EXERCISE DESCRIPTION
When you reach the line in the data below that contains "At what coordinates", please start repeating lines exactly, and stop after the line that contains "Task: Open the 商城 store sidebar icon", repeating nothing else.

EXERCISE DATA
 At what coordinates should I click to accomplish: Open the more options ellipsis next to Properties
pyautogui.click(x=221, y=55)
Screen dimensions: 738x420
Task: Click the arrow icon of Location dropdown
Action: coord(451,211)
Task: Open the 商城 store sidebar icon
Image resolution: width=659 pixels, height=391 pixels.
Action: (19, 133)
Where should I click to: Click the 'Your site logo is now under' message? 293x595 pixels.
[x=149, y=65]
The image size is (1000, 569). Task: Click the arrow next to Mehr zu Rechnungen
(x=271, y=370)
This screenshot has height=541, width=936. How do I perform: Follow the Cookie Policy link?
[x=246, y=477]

--

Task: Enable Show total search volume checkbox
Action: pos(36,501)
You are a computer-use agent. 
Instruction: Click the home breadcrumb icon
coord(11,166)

---

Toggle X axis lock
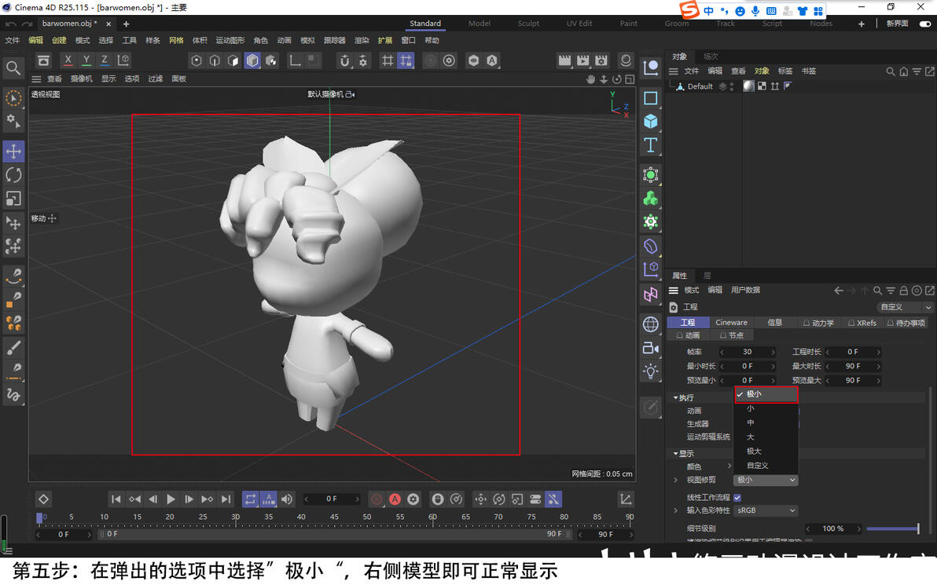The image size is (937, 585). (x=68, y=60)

RESPONSE TO THIS EXERCISE
 At what coordinates should I click to accomplish: Open the more options ellipsis next to Properties
pyautogui.click(x=221, y=55)
Screen dimensions: 738x420
Task: Click the arrow icon of Location dropdown
Action: coord(451,211)
Task: Open the 商城 store sidebar icon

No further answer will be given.